## PROVIDED TEXT
━━━━━━━━━━

You are viewing a plain text version of this content. The canonical link for it is here.
Posted to user@flink.apache.org by Sushant Sawant <su...@gmail.com> on 2019/03/31 21:32:33 UTC

kafka corrupt record exception

Hi team,
I am facing this exception,

org.apache.kafka.common.KafkaException: Received exception when fetching
the next record from topic_log-3. If needed, please seek past the record to
continue consumption.

        at
org.apache.kafka.clients.consumer.internals.Fetcher$PartitionRecords.fetchRecords(Fetcher.java:1076)

        at
org.apache.kafka.clients.consumer.internals.Fetcher$PartitionRecords.access$1200(Fetcher.java:944)

        at
org.apache.kafka.clients.consumer.internals.Fetcher.fetchRecords(Fetcher.java:567)

        at
org.apache.kafka.clients.consumer.internals.Fetcher.fetchedRecords(Fetcher.java:528)

━━━━━━━━━━

## DATA BLOCK
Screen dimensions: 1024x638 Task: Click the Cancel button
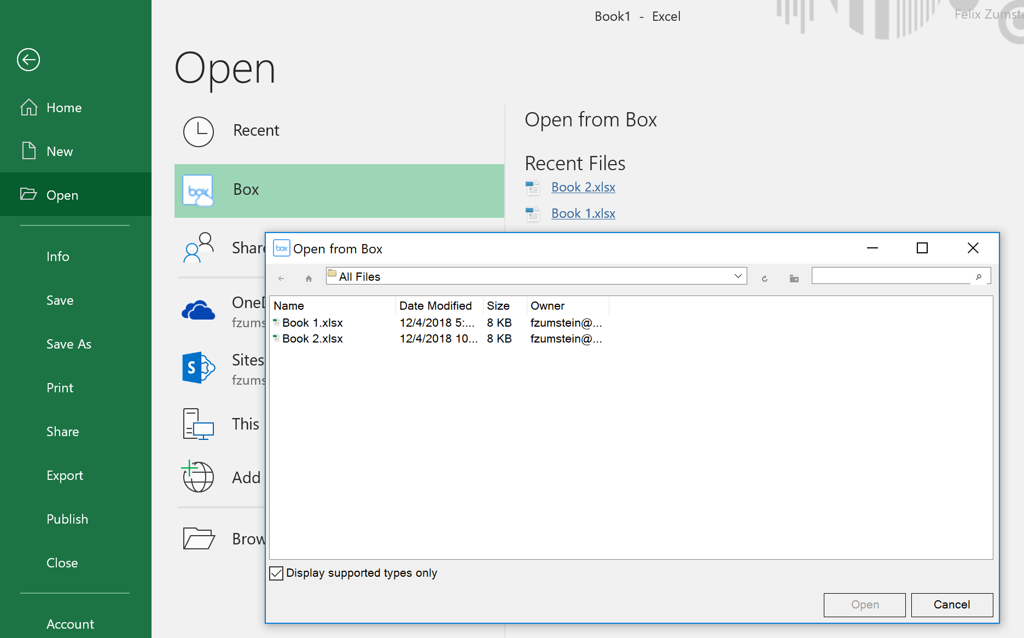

━━━━━━━━━━

## TASK REQUIREMENTS
**A.** In the mailing-list post, what does the exception message suggest doing to continue consumption?
**B.** Can you summarize the mailing-list post in two sentences?
**C.** Which Fetcher.java line numbers appear in the stack trace of the mailing-list post?

## SOLUTIONS IN ORDER
**A.** Seek past the record.

**B.** In a message to user@flink.apache.org dated 2019/03/31, Sushant Sawant reports an org.apache.kafka.common.KafkaException raised while fetching the next record from topic_log-3. The exception advises seeking past the record to continue consumption, and the stack trace that follows runs through methods of the Kafka consumer's Fetcher class.

**C.** 1076, 944, 567, 528